Hi and thanks for replying..first, no the morhine did not have a limit. Just our discretion hence pain level, VS, Pts LOC. Pt fully alert and so uncomfortable. So using dialudid or fentanyl would not have created the same issues regarding anesthesia because now they have to deal with two different narcotic medications, or would that have been more appropriate because of less dosing?

Hi and thanks for replying..first, no the morhine did not have a limit. Just our discretion hence pain level, VS, Pts LOC. Pt fully alert and so uncomfortable. So using dialudid or fentanyl would not have created the same issues regarding anesthesia because now they have to deal with two different narcotic medications, or would that have been more appropriate because of less dosing?

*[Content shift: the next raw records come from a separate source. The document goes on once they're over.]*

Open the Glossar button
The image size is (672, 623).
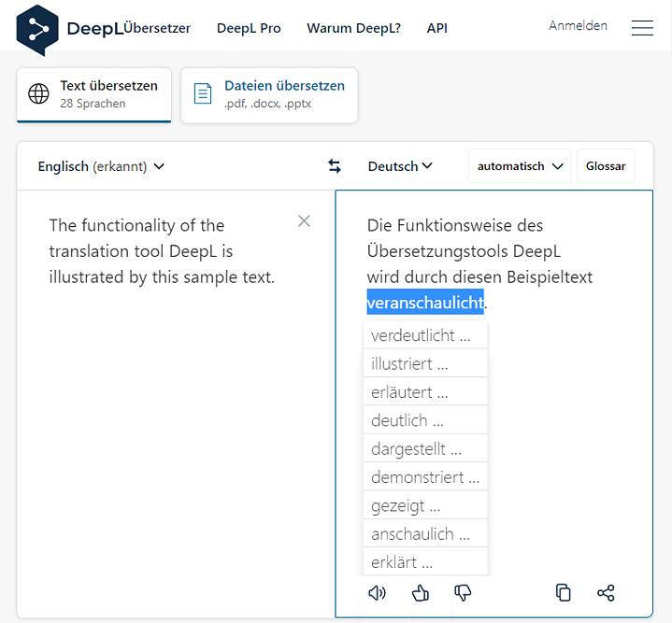pyautogui.click(x=606, y=166)
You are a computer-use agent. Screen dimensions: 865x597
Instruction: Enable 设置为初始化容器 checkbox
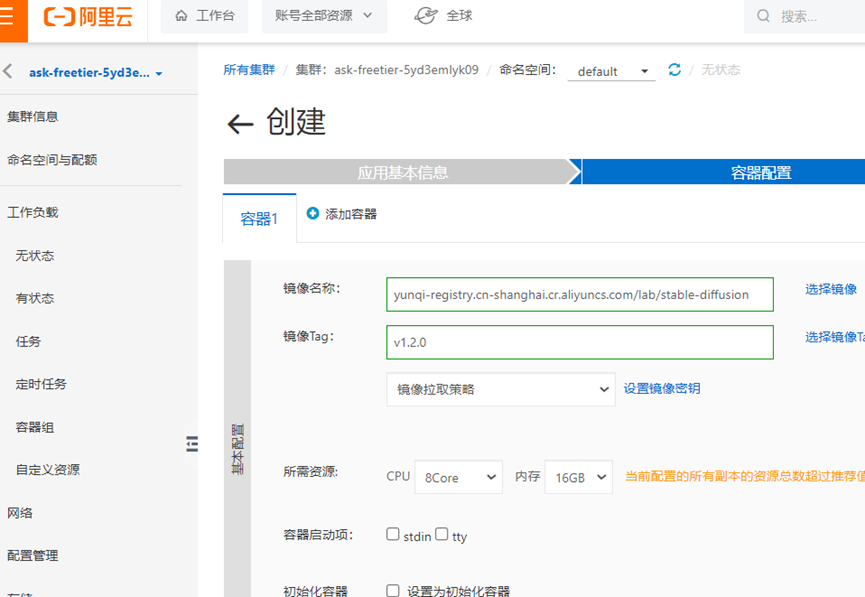coord(393,590)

They wouldn't have had an issue if they patient had received two different kinds of opiates as they have 3 very different half-life profiles. Their issue (probably) was with the dose that had been received. They were probably anticipating it being difficult to wake the patient, to obtain an appropriate ETCO2 for extubation, and the possibility of having to take the patient to PACU intubated and on the vent until awake.

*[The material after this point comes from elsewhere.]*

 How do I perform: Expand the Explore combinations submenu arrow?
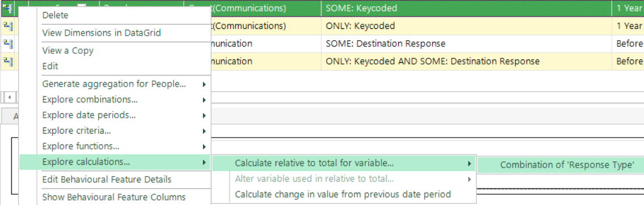[204, 100]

Specializes in ER, Med-surg, ICU.

Also the boy had been ruptured for about three days the surgeon felt. I really don't feel pain relief was even acheivable for him. But thanks, next time I am giving frequent doses of morphine, will ask for something stronger. I just remember the CRNA being angry once because a patient on the floor had been receiving dialudid prior to surgery and again thought she had been given too much despite stable VS etc.. I beleive the patient had received 3 or 4 mg through the night shift. So I am wondering is there a limit prior to a patient having anesthesia? Is there something I should be considering that I am clearly not aware of?

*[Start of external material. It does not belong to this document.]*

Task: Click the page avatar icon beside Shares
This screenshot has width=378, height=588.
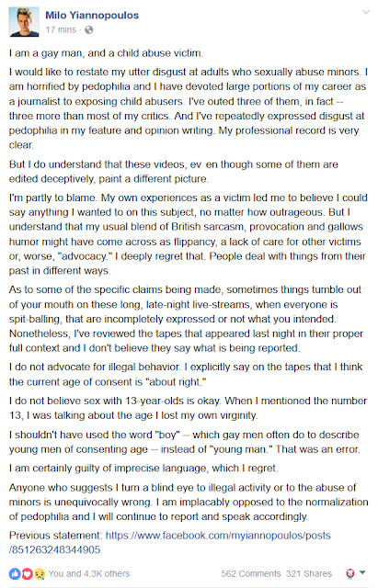Action: [349, 573]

Specializes in ER, Med-surg, ICU.
They wouldn't have had an issue if they patient had received two different kinds of opiates as they have 3 very different half-life profiles. Their issue (probably) was with the dose that had been received. They were probably anticipating it being difficult to wake the patient, to obtain an appropriate ETCO2 for extubation, and the possibility of having to take the patient to PACU intubated and on the vent until awake.

OK thank you. Makes sense to me now. I felt terrible but on my end, what I was doing was OK, not fully understanding anesthesias end.

OK thank you. Makes sense to me now. I felt terrible but on my end, what I was doing was OK, not fully understanding anesthesias end.